Bacteria are a large group of single-celled micro-organisms found everywhere on Earth. Several thousand species exist but only a hundred have economic importance. They are vital to life, performing many physiological functions, including metabolic functions to complete the fermentation of nutrients, barriers functions to protect the digestive system from pathogenic bacteria and stimulation functions in the development of the immune system. There are approximately ten times as many bacterial cells in the human flora as there are human cells in the body, with large numbers of bacteria on the skin and as gut flora. Most bacteria have not been characterized, and only about half of the phyla of bacteria have species that can be grown in the laboratory.
Bacteria grow to a fixed size and then reproduce through binary fission, whereby they divide the genetic information and split into two new organisms. Under optimal conditions, they can grow and divide extremely rapidly, and bacterial populations can double as quickly as every 9.8 minutes. In an industrial setting, bacteria are cultivated in fully aseptic conditions. Bacterial cell biomass inoculum is prepared in the laboratory, and then transferred to industrial fermenters. Parameters of fermentation (pH, Temperature, aeration) may vary depending on the strains used. The growth media can be either multiple ingredients and in some cases dairy based ingredients. After growth, the cells are harvested through centrifugation, then either frozen or lyophilized for packaging and sale. Dry bacteria can be sold as a bulk powder or dosage form (capsule or sachet).
Bacteria, often lactic acid bacteria such as Lactobacillus and Lactococcus, in combination with yeasts and molds, have been used for thousands of years in the preparation of fermented foods such as cheese, pickles, soy sauce, sauerkraut, vinegar, wine and yoghurt.
Some bacteria ferment in the gastro-intestinal system helping the host digest foods and fight off opportunistic pathogens. The choice of functional bacterial strains used as probiotics is based on many scientific criteria, including their ability to promote health, their safe use in food, their suitability for large-scale industrial production, their survival and metabolic activity under processing and storage conditions, and during their passage through the digestive tract.

RECORDS:
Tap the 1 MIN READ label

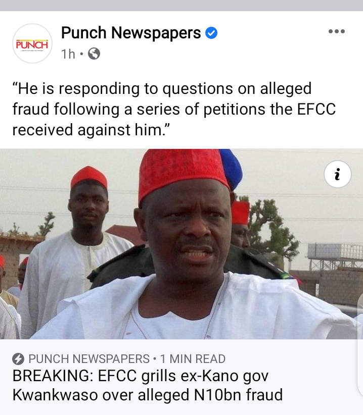[x=193, y=359]
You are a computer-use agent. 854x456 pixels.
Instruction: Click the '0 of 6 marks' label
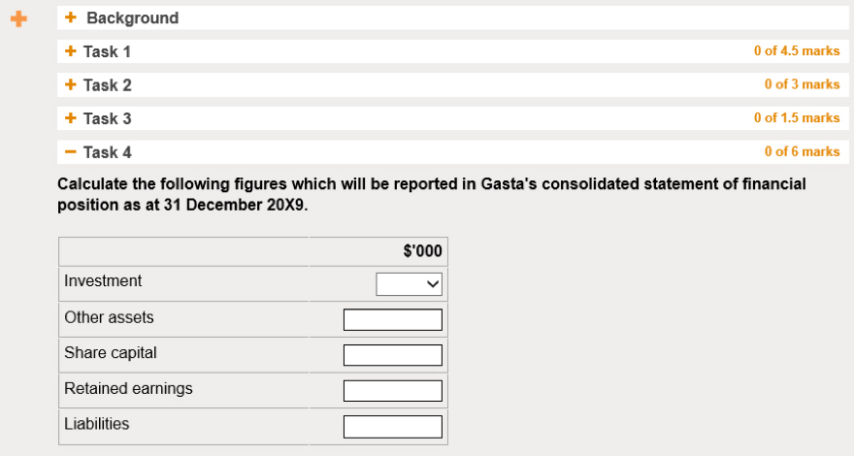coord(802,151)

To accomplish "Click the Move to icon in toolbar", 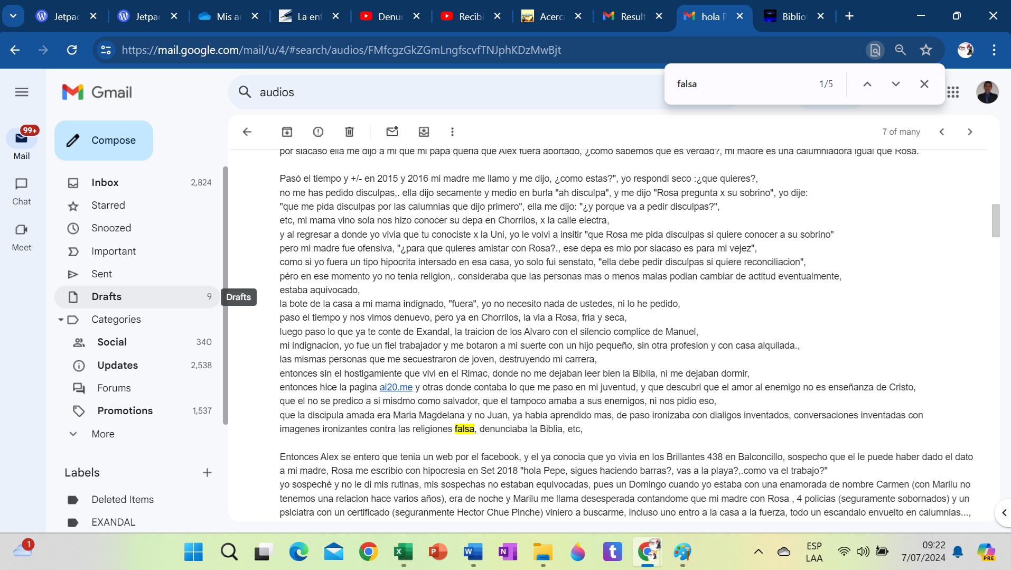I will (424, 132).
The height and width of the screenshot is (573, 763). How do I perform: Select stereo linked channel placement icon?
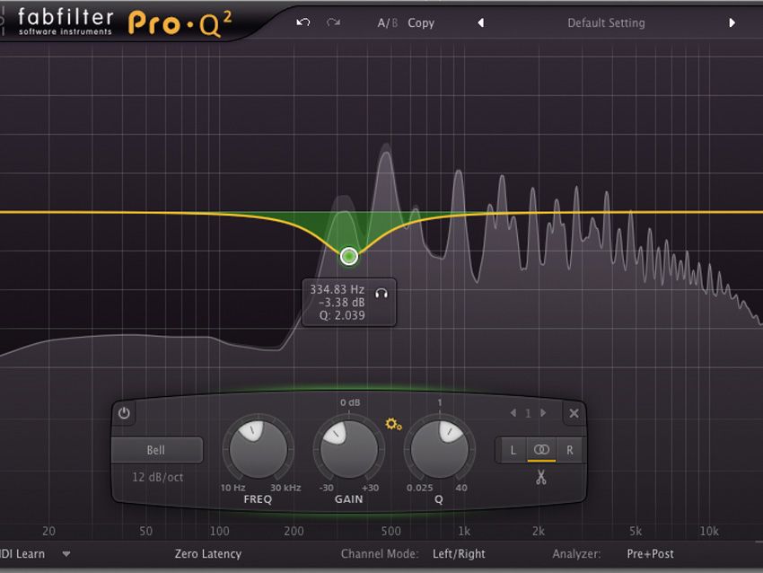[541, 450]
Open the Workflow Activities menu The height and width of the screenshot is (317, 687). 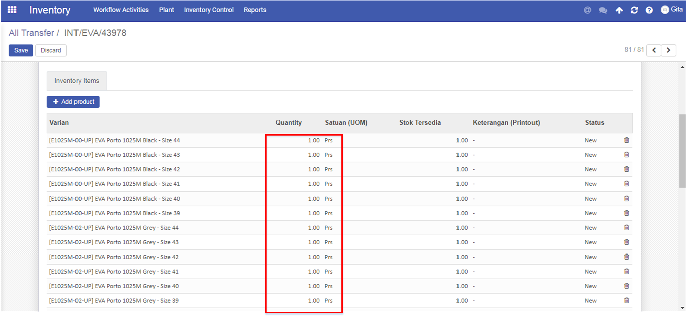(x=121, y=10)
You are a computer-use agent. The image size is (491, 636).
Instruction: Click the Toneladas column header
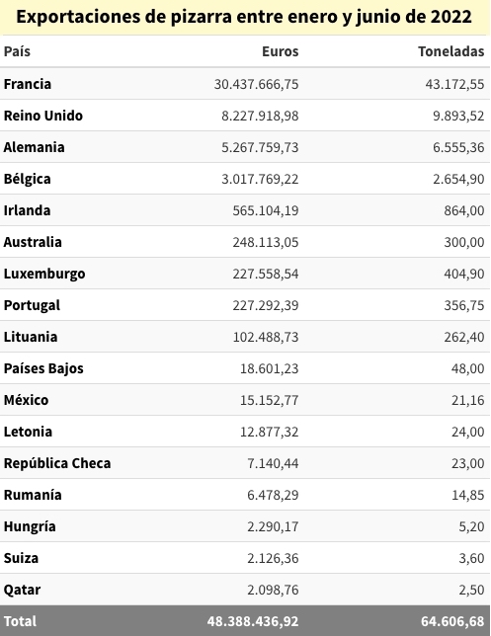450,51
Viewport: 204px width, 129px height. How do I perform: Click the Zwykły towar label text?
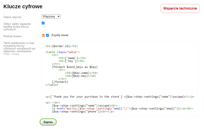60,35
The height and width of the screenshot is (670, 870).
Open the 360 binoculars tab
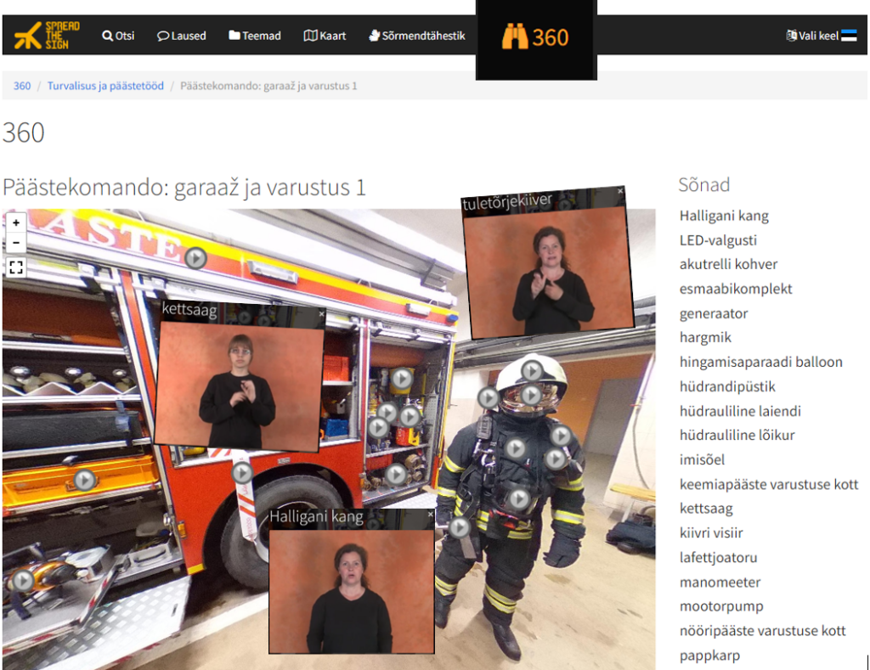click(x=535, y=37)
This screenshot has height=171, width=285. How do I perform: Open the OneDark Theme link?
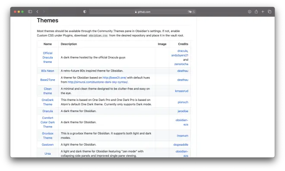pyautogui.click(x=48, y=102)
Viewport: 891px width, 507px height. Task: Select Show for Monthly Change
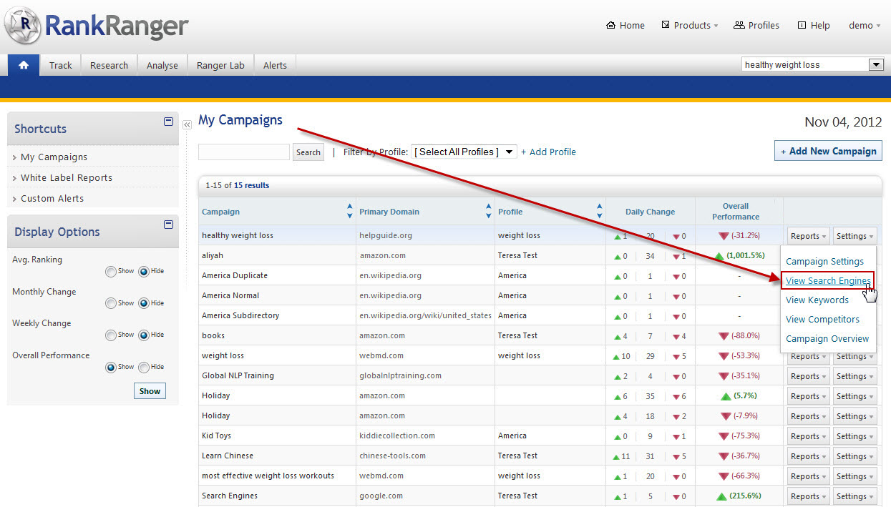click(110, 303)
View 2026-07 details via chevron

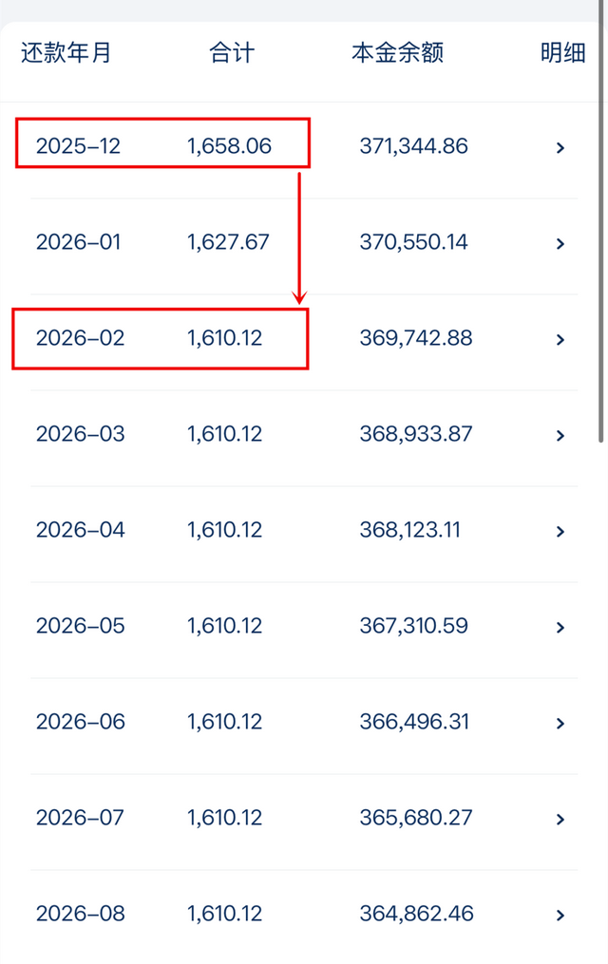click(561, 819)

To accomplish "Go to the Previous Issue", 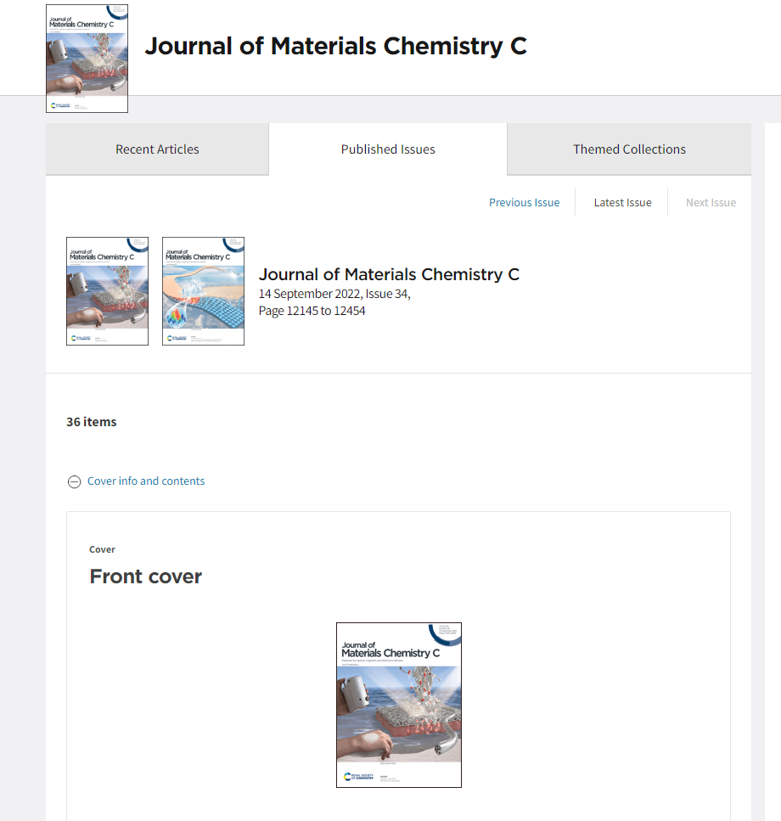I will 524,202.
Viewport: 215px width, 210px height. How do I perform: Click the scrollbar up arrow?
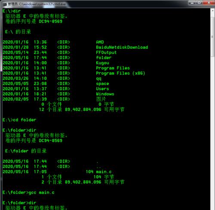[x=212, y=11]
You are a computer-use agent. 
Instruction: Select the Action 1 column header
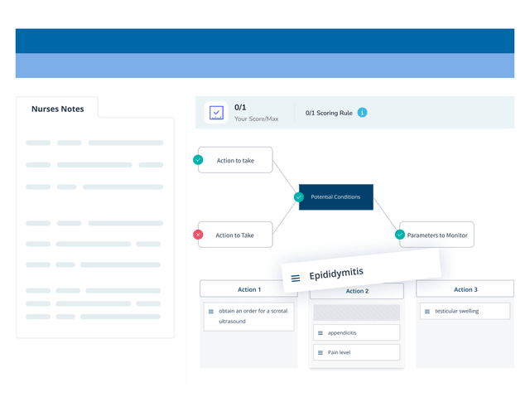tap(248, 289)
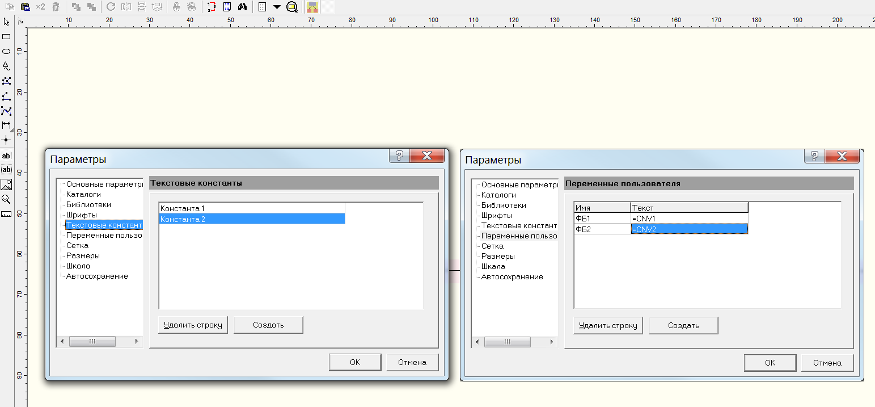Click the left dialog's horizontal scrollbar thumb
The image size is (875, 407).
click(92, 342)
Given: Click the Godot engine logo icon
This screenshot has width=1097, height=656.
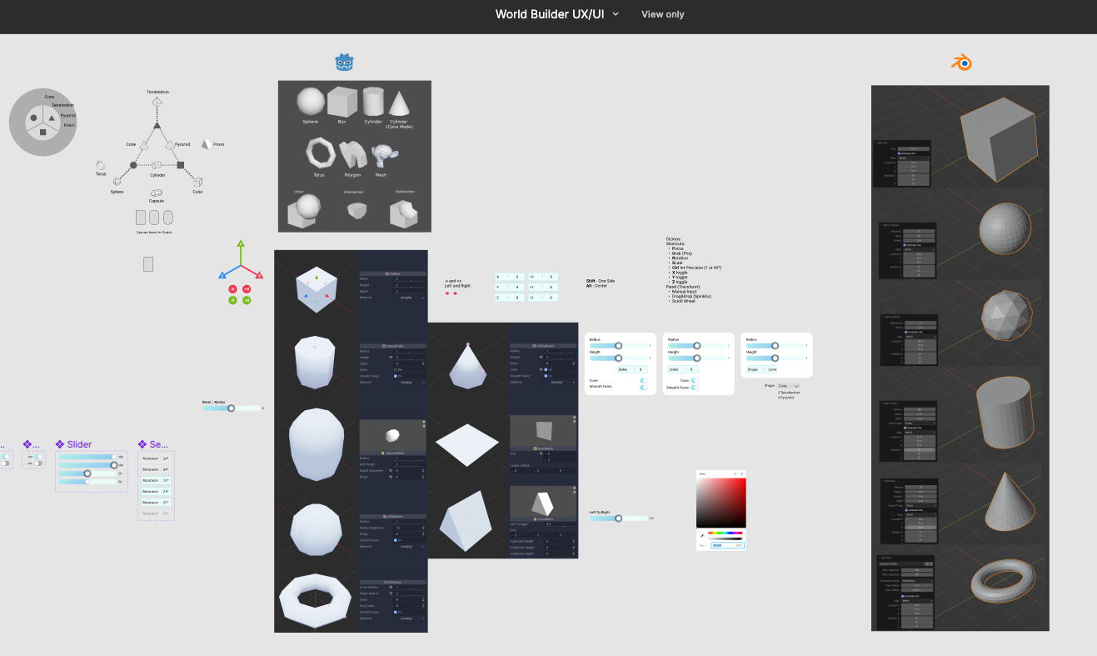Looking at the screenshot, I should [x=345, y=63].
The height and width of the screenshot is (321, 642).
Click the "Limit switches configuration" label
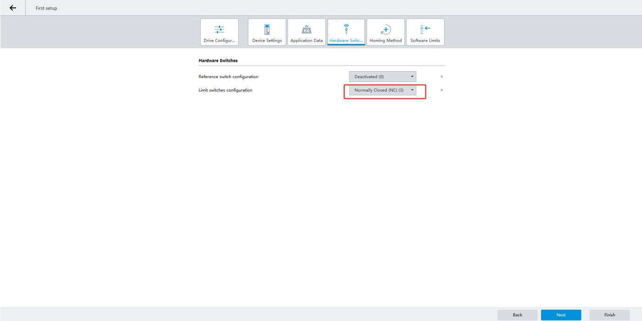[225, 90]
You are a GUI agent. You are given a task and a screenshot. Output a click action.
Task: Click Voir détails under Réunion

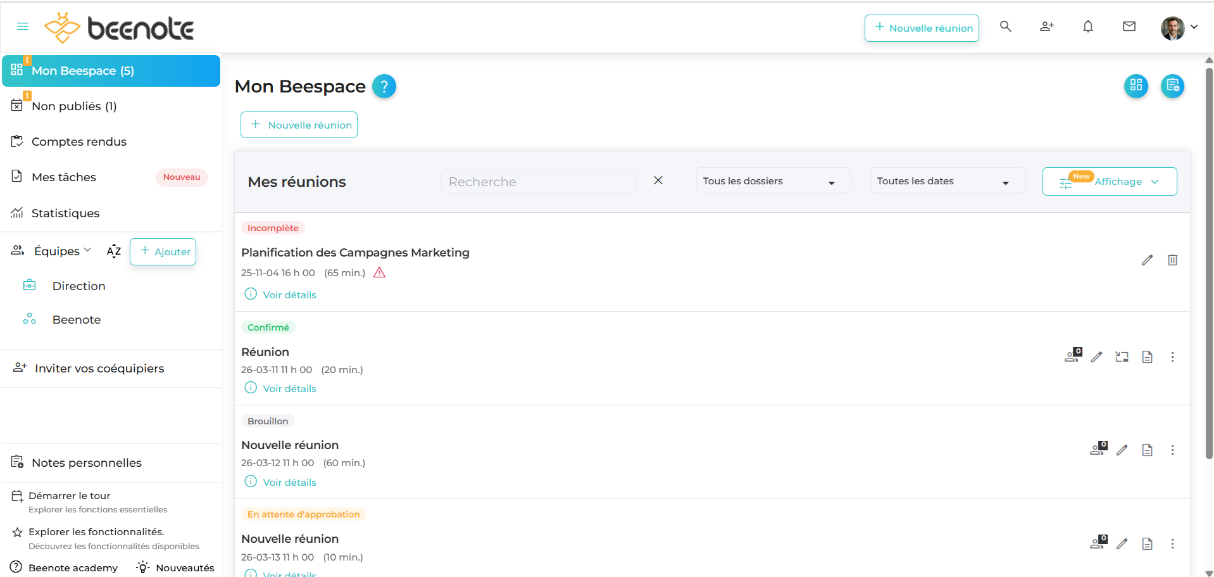pyautogui.click(x=289, y=389)
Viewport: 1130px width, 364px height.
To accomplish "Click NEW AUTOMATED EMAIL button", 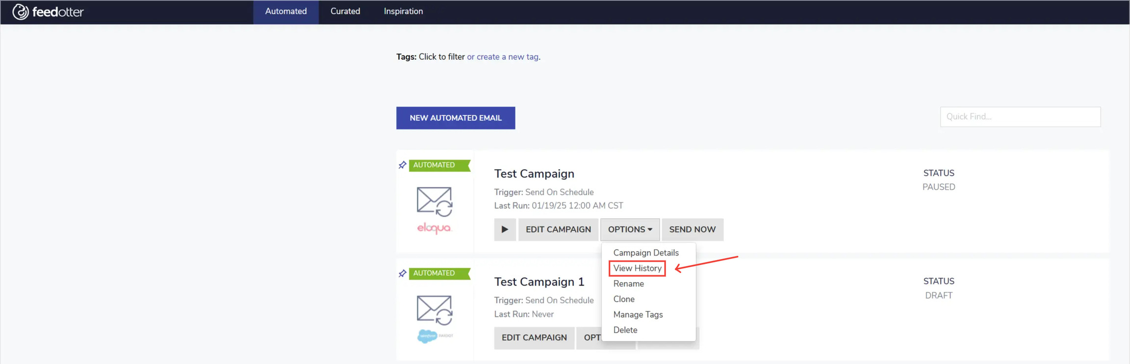I will [x=455, y=118].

GOAL OF THE EXERCISE:
Extend the passage on bacteria, starting after its final sentence about how probiotic strains are chosen.

ANSWER TO THE PROBLEM:
The ability of bacteria to degrade a variety of organic compounds is remarkable and has been used in waste processing and bioremediation. Bacteria capable of digesting the hydrocarbons in petroleum are often used to clean up oil spills. Bacteria are also used for the bioremediation of industrial toxic wastes. In the chemical industry, bacteria are most important in the production of enantiomerically pure chemicals for use as pharmaceuticals or agrichemicals.
Bacteria can also be used in the place of pesticides in the biological pest control. Because of their specificity, these pesticides are regarded as environmentally friendly, with little or no effect on humans, wildlife, pollinators and most other beneficial insects.
Because of their ability to quickly grow and the relative ease with which they can be manipulated, bacteria are the workhorses for the fields of molecular biology, genetics and biochemistry. By inducing mutations in bacterial DNA and examining the resulting phenotypes, scientists can determine the function of genes, enzymes and metabolic pathways in bacteria, and then apply this knowledge to more complex organisms. This understanding of bacterial metabolism and genetics allows the use of biotechnology to bioengineer bacteria for the production of therapeutic proteins, such as insulin, growth factors, or antibodies.